An exact reproduction of all the entries is what the answer must contain.

+++ DATA RECORDS

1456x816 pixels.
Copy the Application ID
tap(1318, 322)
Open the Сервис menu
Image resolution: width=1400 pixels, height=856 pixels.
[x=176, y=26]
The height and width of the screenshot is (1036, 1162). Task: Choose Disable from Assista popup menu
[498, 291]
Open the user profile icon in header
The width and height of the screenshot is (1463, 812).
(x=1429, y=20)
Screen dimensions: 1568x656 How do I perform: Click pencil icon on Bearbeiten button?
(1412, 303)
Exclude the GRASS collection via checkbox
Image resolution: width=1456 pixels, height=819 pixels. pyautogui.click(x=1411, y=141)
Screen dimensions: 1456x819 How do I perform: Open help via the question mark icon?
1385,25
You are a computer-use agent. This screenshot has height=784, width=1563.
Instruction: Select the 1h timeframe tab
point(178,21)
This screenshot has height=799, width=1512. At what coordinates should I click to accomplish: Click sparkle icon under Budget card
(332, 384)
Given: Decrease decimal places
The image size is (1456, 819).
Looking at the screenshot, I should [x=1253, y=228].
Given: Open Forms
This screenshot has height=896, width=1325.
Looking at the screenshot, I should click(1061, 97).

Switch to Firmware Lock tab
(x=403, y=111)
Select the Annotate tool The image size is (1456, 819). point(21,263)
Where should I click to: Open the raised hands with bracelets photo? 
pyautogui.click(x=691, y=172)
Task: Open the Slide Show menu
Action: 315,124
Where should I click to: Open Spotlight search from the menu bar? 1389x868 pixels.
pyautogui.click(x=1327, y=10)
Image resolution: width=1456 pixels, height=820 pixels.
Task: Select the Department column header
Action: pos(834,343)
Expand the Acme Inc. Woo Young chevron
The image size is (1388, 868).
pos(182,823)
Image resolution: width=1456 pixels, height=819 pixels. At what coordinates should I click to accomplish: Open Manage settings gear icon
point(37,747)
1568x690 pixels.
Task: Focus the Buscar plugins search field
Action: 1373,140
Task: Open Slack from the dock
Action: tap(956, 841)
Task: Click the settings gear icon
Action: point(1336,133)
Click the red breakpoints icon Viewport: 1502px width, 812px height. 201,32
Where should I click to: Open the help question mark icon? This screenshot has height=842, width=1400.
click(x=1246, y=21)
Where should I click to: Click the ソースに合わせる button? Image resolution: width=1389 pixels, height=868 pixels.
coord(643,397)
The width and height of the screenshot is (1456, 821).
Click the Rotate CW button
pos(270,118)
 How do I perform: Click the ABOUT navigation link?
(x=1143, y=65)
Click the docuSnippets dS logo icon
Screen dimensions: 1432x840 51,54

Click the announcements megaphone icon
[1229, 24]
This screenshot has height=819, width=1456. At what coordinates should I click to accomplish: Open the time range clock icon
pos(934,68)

++++++

FINISHED EXERCISE -
1456x816 pixels.
Copy the Application ID
tap(1318, 322)
Open the Сервис menu
Image resolution: width=1400 pixels, height=856 pixels.
[x=176, y=26]
The height and width of the screenshot is (1036, 1162). Task: Choose Disable from Assista popup menu
[498, 291]
Open the user profile icon in header
The width and height of the screenshot is (1463, 812).
(x=1429, y=20)
Screen dimensions: 1568x656 How do I perform: Click pencil icon on Bearbeiten button?
(1412, 303)
Exclude the GRASS collection via checkbox
Image resolution: width=1456 pixels, height=819 pixels. pyautogui.click(x=1411, y=141)
Screen dimensions: 1456x819 How do I perform: Open help via the question mark icon?
1385,25
You are a computer-use agent. This screenshot has height=784, width=1563.
Instruction: Select the 1h timeframe tab
point(178,21)
This screenshot has height=799, width=1512. At what coordinates should I click to accomplish: Click sparkle icon under Budget card
(332, 384)
Given: Decrease decimal places
The image size is (1456, 819).
Looking at the screenshot, I should [x=1253, y=228].
Given: Open Forms
This screenshot has height=896, width=1325.
Looking at the screenshot, I should click(1061, 97).

Switch to Firmware Lock tab
(x=403, y=111)
Select the Annotate tool The image size is (1456, 819). point(21,263)
Where should I click to: Open the raised hands with bracelets photo? 
pyautogui.click(x=691, y=172)
Task: Open the Slide Show menu
Action: 315,124
Where should I click to: Open Spotlight search from the menu bar? 1389x868 pixels.
pyautogui.click(x=1327, y=10)
Image resolution: width=1456 pixels, height=820 pixels.
Task: Select the Department column header
Action: pos(834,343)
Expand the Acme Inc. Woo Young chevron
The image size is (1388, 868).
pos(182,823)
Image resolution: width=1456 pixels, height=819 pixels. At what coordinates should I click to accomplish: Open Manage settings gear icon
point(37,747)
1568x690 pixels.
Task: Focus the Buscar plugins search field
Action: 1373,140
Task: Open Slack from the dock
Action: tap(956, 841)
Task: Click the settings gear icon
Action: point(1336,133)
Click the red breakpoints icon Viewport: 1502px width, 812px height. 201,32
Where should I click to: Open the help question mark icon? This screenshot has height=842, width=1400.
click(x=1246, y=21)
Where should I click to: Click the ソースに合わせる button? Image resolution: width=1389 pixels, height=868 pixels.
coord(643,397)
The width and height of the screenshot is (1456, 821).
Click the Rotate CW button
pos(270,118)
 How do I perform: Click the ABOUT navigation link?
(x=1143, y=65)
Click the docuSnippets dS logo icon
Screen dimensions: 1432x840 51,54

Click the announcements megaphone icon
[1229, 24]
This screenshot has height=819, width=1456. At what coordinates should I click to accomplish: Open the time range clock icon
pos(934,68)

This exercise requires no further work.